What is expected -
The material below holds a span beginning at the line with "Screen dimensions: 347x307" and ending at the line with "You are a computer-use agent. Image". Quote that span exactly, both ends included, and only that span.

Extracted data -
☆ ☆ ☆ ☆ ☆

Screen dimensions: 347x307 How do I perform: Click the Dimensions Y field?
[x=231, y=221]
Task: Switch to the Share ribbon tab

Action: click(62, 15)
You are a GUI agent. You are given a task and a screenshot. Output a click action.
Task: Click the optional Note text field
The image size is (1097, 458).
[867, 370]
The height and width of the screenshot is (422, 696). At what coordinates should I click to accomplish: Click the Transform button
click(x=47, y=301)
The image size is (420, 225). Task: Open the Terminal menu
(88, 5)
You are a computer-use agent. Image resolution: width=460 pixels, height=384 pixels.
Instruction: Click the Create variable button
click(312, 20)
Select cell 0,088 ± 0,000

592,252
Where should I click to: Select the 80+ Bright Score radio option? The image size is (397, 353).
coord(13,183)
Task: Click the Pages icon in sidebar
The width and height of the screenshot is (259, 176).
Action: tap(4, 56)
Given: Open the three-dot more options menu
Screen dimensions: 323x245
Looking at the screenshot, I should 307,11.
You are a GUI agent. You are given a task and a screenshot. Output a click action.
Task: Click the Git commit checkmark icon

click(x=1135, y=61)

☆ ☆ ☆ ☆ ☆

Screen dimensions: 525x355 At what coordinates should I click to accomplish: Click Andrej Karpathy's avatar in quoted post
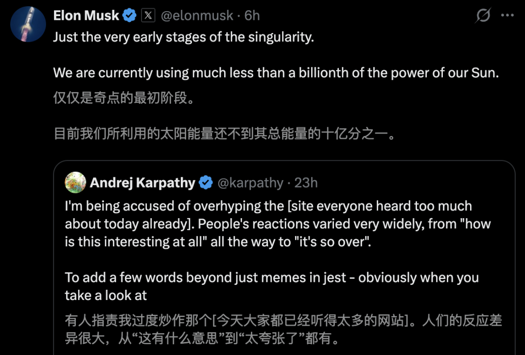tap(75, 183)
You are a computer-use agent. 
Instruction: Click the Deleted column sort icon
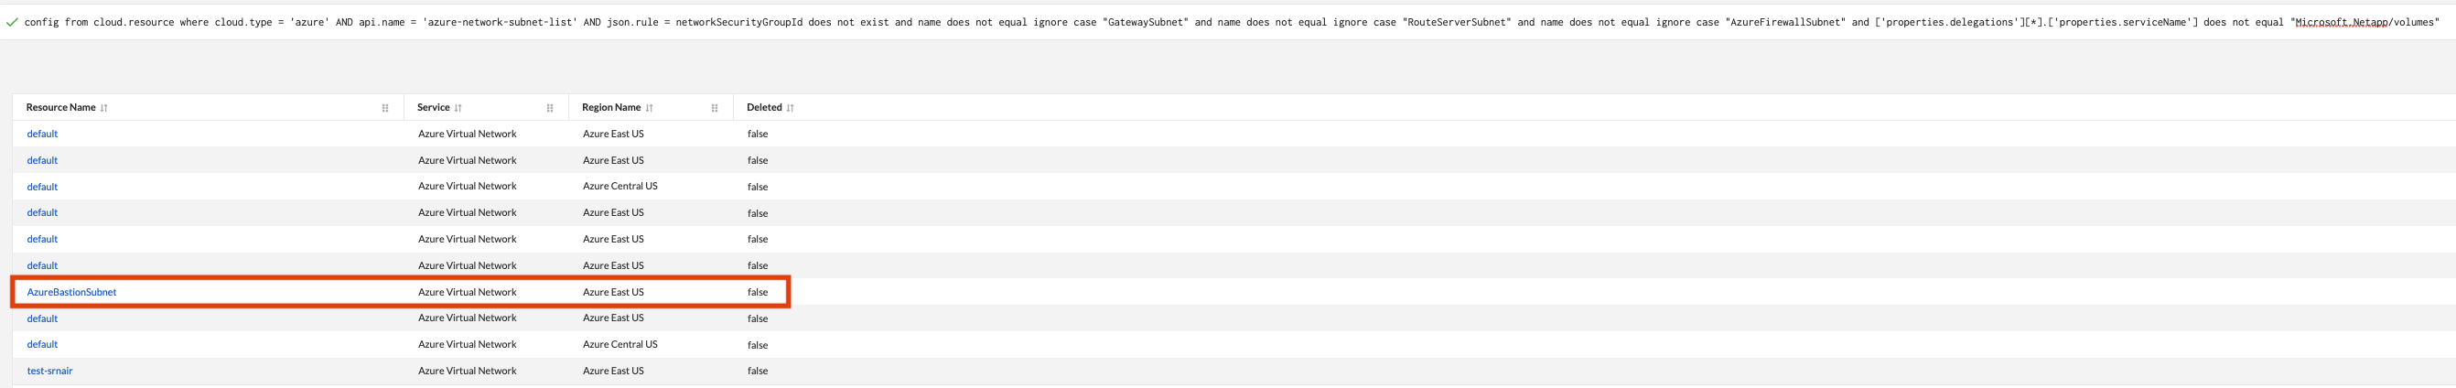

☆ ☆ ☆ ☆ ☆

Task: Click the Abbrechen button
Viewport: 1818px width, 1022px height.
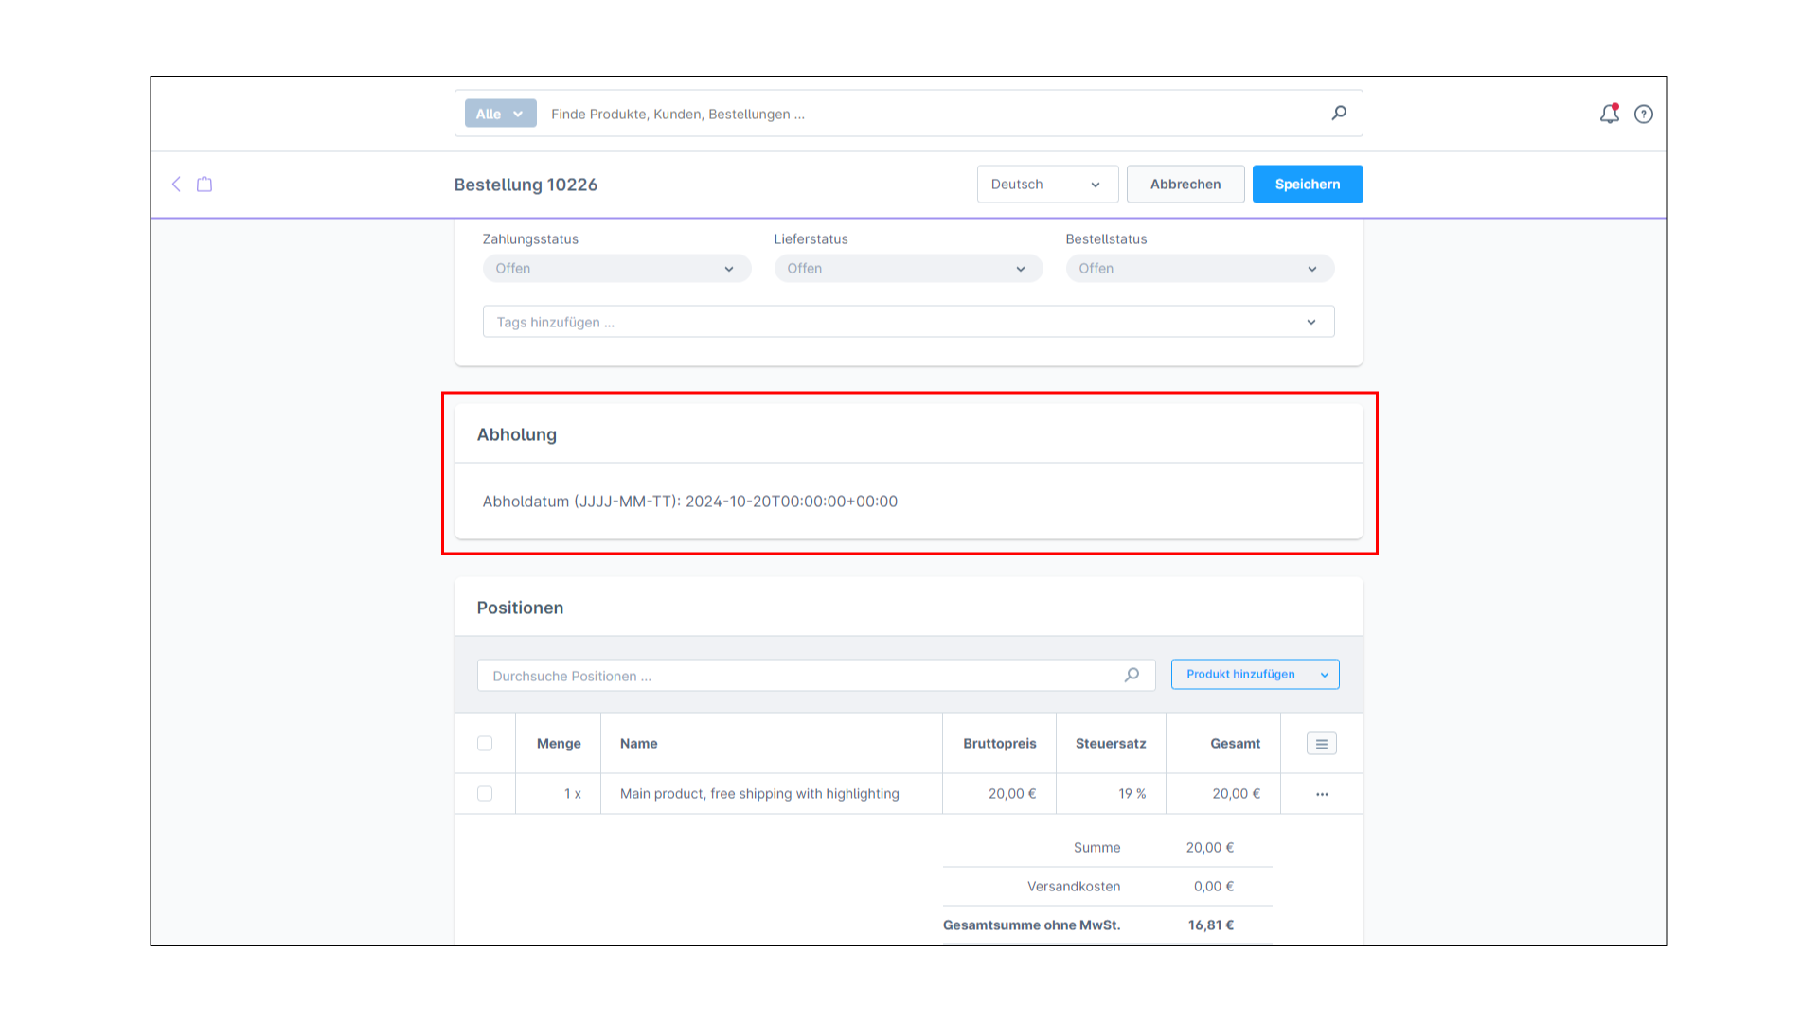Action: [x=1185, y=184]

☆ ☆ ☆ ☆ ☆

Exercise answer -
Screen dimensions: 347x307 How do I perform: Click the Dimensions Y field?
[x=231, y=221]
Task: Switch to the Share ribbon tab

Action: click(62, 15)
You are a GUI agent. You are given a task and a screenshot. Output a click action.
Task: Click the optional Note text field
The image size is (1097, 458).
[867, 370]
The height and width of the screenshot is (422, 696). At what coordinates should I click to accomplish: Click the Transform button
click(x=47, y=301)
The image size is (420, 225). Task: Open the Terminal menu
(88, 5)
You are a computer-use agent. Image resolution: width=460 pixels, height=384 pixels.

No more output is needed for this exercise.